Intracellular pH vs MgATP2- concentration: relative importance as determinants of Ca2+-activated force generation of disrupted rabbit cardiac cells

Abstract

Early decline of cardiac contractility during ischaemia and hypoxia may be related in part to lowered concentrations of MgATP²⁻ (magnesium salt of adenosine triphosphate) limiting the ability of the contractile proteins to generate force in response to Ca²⁺-activation. These experiments were designed to determine the relative importance of altered pH vs MgATP²⁻ depletion on Ca²⁺-activated isometric force generation of mammalian cardiac fibres. The cardiac contractile apparatus was functionally isolated by disrupting cell membranes; small bundles of rabbit left ventricular cells with disrupted sarcolemmas were prepared by homogenisation and continuous exposure to 7 mmol·litre⁻¹ EGTA (ethyleneglycolbis-(β-amino-ethyl ether)-N-N'-tetra-acetic acid).

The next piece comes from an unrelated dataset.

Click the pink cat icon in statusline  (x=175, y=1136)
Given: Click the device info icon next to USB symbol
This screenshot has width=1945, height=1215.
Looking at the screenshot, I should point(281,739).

Removal of the major barrier to diffusion into the cells allowed control and alteration of the fluid surrounding the contractile proteins. Bathing solutions approximated intracellular conditions in important constituents and concentrations while providing adequate buffering of Ca²⁺ (EGTA buffer), H⁺ (imidazole buffer) and MgATP²⁻ (creatine phosphate, creatine phosphokinase regenerating system). The magnitude of Ca²⁺-activated steady-state isometric forces were determined using a photodiode transducer. At each Ca²⁺ concentration, self-paired comparisons of force were made for selected combinations of bathing solution pH and MgATP²⁻ concentration. In comparison to forces at normal conditions (2 mmol·litre⁻¹ MgATP²⁻, pH 7.0) maximum forces and Ca²⁺-sensitivity were greatly depressed by acidosis (pH 6.5) alone. Combining lowered MgATP²⁻ concentration (0.1 or 0.03 mmol·litre¹) with pH 6.5 caused no additional change in Ca²⁺-sensitivity and force except that maximum force at 0.03 mmol·litre¹ MgATP²⁻ was enhanced rather than depressed. Thus, within the pH and MgATP²⁻ concentration ranges thought to be characteristic of ischaemic intracellular conditions, only acidosis caused depression of contractile protein-Ca²⁺-activated force generating ability.